3.              Il résulte de ce qui précède que le recours doit être admis, l’ordonnance attaquée annulée et le dossier de la cause renvoyé au Ministère public de l’arrondissement de l’Est vaudois pour qu’il procède dans le sens des considérants.

 

              Les frais de la procédure de recours, constitués en l’espèce du seul émolument d'arrêt (art. 422 al. 1 CPP), par 770 fr. (art. 20 al. 1 TFIP  [Tarif des frais de procédure et indemnités en matière pénale du 28 septembre 2010; RSV 312.03.1]), seront mis à la charge des intimés, qui ont conclu au rejet du recours et qui succombent (art. 428 al. 1 CPP), à part égales et solidairement entre eux (art. 418 al. 1 et 2 CPP).

 

              S’agissant des dépens réclamés par le recourant, il appartiendra le cas échéant à ce dernier d’adresser à la fin de la procédure – pour autant que les conditions d’une indemnité selon l’art. 433 al. 1 CPP soient alors remplies – ses prétentions à l’autorité pénale compétente selon l’art. 433 al. 2 CPP (CREP 16 avril 2013/279 c. 4 et les références citées).

Par ces motifs,

la Chambre des recours pénale,

statuant à huis clos,

prononce :

 

              I.              Le recours est admis.

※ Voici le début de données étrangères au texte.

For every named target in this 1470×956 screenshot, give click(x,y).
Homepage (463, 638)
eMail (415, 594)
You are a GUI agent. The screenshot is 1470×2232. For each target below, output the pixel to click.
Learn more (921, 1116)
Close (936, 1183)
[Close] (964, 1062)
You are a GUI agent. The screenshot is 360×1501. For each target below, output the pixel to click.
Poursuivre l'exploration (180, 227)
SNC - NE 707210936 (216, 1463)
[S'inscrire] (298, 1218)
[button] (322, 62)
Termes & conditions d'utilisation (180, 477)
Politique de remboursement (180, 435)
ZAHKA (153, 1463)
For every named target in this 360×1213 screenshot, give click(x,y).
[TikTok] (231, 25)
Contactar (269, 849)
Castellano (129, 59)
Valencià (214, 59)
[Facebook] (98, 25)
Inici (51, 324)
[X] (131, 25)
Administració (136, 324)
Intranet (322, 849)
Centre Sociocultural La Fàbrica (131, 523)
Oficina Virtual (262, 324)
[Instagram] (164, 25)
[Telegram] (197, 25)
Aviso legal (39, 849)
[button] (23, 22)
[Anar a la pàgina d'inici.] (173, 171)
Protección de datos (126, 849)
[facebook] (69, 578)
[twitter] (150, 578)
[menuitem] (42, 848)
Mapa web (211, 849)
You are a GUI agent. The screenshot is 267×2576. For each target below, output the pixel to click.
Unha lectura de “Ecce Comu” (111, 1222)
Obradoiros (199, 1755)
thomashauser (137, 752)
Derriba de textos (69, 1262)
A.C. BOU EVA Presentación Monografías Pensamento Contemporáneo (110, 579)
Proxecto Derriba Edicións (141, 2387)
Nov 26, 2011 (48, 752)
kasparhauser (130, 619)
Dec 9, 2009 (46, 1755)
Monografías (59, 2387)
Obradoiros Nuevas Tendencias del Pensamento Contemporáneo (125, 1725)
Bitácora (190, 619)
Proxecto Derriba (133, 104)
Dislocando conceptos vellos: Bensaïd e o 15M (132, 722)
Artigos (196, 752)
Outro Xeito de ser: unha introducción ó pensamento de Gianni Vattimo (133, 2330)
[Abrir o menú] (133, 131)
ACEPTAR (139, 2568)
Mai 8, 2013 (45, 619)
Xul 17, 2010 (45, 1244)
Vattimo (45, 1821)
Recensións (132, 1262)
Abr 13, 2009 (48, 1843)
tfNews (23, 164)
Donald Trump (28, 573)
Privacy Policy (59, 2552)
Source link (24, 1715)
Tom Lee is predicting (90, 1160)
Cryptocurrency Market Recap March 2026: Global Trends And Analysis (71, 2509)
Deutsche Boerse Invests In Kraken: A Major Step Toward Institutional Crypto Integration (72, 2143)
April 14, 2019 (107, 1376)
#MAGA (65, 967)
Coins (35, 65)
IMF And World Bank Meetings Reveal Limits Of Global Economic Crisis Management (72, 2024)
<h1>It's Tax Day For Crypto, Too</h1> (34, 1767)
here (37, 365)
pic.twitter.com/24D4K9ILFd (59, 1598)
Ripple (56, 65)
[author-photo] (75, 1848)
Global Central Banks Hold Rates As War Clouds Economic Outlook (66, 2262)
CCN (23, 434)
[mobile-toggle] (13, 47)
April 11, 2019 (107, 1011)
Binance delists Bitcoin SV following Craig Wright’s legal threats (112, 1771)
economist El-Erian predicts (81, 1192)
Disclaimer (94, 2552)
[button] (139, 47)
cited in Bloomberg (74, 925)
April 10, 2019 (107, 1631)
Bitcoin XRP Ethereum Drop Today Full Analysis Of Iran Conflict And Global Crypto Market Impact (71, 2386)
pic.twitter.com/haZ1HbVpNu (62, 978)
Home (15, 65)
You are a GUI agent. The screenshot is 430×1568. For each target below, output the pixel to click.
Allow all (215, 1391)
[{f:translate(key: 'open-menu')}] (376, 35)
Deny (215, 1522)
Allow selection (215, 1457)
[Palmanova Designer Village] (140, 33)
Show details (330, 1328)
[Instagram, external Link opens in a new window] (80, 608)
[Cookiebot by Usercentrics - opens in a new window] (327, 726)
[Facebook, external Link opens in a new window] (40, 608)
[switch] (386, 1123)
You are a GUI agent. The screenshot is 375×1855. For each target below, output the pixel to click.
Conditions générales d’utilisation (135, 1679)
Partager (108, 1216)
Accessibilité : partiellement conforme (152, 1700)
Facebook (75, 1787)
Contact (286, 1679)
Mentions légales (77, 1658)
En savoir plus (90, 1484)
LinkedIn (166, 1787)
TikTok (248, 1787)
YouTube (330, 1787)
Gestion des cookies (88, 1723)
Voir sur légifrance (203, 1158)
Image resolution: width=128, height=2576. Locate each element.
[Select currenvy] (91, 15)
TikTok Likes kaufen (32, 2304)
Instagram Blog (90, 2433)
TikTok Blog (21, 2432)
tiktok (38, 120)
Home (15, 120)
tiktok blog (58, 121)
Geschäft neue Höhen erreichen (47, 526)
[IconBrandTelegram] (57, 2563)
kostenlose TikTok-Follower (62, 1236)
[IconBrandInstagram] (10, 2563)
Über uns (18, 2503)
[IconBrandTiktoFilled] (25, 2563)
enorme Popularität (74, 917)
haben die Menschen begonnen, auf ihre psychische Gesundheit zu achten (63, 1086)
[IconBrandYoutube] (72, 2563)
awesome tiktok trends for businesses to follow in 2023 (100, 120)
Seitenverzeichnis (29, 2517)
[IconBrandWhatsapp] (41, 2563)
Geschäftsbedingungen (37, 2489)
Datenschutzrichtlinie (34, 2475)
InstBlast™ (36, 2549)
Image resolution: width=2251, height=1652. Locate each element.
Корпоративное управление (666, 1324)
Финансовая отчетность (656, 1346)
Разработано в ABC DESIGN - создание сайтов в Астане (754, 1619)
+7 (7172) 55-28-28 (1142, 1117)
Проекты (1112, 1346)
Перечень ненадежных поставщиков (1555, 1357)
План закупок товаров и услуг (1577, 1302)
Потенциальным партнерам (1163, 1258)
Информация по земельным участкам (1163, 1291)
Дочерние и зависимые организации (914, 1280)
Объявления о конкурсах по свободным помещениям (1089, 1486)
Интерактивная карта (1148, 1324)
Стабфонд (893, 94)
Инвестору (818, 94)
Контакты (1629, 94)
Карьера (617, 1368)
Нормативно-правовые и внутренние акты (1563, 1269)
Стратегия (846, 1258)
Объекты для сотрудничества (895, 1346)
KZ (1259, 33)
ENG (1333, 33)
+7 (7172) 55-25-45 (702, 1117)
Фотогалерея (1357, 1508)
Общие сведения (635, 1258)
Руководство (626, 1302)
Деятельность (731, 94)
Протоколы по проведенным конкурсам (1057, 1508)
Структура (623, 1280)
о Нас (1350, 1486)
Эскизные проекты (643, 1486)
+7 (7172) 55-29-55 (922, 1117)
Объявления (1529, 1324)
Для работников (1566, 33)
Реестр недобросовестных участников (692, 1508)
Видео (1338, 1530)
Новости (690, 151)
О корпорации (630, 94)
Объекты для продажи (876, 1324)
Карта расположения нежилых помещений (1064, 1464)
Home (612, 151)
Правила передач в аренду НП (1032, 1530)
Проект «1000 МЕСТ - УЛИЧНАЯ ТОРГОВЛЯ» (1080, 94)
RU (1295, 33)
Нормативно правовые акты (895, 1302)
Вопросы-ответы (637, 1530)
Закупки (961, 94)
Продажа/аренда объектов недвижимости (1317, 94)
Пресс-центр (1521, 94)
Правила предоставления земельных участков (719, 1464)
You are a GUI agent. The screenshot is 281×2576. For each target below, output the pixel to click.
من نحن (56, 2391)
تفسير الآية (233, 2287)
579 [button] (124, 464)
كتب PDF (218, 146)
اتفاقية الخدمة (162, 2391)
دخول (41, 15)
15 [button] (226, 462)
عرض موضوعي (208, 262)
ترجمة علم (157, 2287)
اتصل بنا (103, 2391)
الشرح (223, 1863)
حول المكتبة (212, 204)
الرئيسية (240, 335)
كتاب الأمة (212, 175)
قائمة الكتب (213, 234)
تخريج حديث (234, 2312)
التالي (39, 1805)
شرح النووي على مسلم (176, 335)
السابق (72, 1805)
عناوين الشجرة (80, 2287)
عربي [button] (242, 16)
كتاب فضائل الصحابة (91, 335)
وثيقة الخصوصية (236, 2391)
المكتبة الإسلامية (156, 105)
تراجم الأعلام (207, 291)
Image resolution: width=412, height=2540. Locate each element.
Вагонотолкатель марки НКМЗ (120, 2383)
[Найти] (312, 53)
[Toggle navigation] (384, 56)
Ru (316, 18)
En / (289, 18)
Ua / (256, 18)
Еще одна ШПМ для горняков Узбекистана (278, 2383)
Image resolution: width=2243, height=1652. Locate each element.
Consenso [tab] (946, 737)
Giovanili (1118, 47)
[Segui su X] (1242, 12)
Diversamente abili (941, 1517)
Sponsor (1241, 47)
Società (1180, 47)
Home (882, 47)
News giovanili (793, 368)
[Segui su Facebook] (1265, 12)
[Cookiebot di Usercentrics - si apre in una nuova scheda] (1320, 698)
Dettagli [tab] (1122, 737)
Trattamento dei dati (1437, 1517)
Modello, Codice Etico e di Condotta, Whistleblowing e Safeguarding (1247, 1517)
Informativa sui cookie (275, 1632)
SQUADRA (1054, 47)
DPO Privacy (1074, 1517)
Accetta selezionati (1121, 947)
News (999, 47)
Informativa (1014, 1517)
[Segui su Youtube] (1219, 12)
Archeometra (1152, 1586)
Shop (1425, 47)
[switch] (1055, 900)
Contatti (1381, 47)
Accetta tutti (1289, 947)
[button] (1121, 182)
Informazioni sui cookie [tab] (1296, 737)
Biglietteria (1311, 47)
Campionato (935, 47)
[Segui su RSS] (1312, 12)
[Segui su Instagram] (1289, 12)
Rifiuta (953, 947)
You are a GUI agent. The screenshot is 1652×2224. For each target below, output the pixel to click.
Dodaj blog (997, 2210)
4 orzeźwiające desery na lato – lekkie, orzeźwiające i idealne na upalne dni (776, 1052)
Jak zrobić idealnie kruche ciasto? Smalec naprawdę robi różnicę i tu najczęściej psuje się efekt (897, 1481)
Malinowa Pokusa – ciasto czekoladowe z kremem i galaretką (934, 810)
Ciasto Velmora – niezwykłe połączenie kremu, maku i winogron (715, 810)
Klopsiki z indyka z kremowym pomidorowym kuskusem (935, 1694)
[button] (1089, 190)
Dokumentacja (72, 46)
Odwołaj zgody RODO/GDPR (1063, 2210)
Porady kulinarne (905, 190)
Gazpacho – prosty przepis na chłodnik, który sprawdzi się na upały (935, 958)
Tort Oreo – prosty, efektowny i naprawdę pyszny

              II.              L’ordonnance du 16 avril 2014 est annulée.

              III.              Le dossier de la cause est renvoyé au Ministère public de l’arrondissement de l’Est vaudois pour qu’il procède dans le sens des considérants.

              IV.              Les frais de la procédure de recours, par 770 fr. (sept cent septante francs), sont mis à la charge de T.________ et de P.________, à parts égales et solidairement entre eux.

              V.              Le présent arrêt est exécutoire.

 

Le président :               La greffière :

 

 

 

 

              Du

 

              L'arrêt qui précède, dont la rédaction a été approuvée à huis clos, est notifié, par l'envoi d'une copie complète, à :

-              M. César Montalto, avocat (pour F.________),

-              M. Philippe Richard, avocat (pour T.________ et P.________),

-              Ministère public central;

 

              et communiqué à :

‑              M. le Procureur de l’arrondissement de l’Est vaudois,

 

              par l’envoi de photocopies.

 

 

 

              Le présent arrêt peut faire l'objet d'un recours en matière pénale devant le Tribunal fédéral au sens des art. 78 ss LTF (loi du 17 juin 2005 sur le Tribunal fédéral – RS 173.110), cas échéant d'un recours constitutionnel subsidiaire au sens des art. 113 ss LTF. Ces recours doivent être déposés devant le Tribunal fédéral dans les trente jours qui suivent la notification de l'expédition complète (art. 100 al. 1 LTF).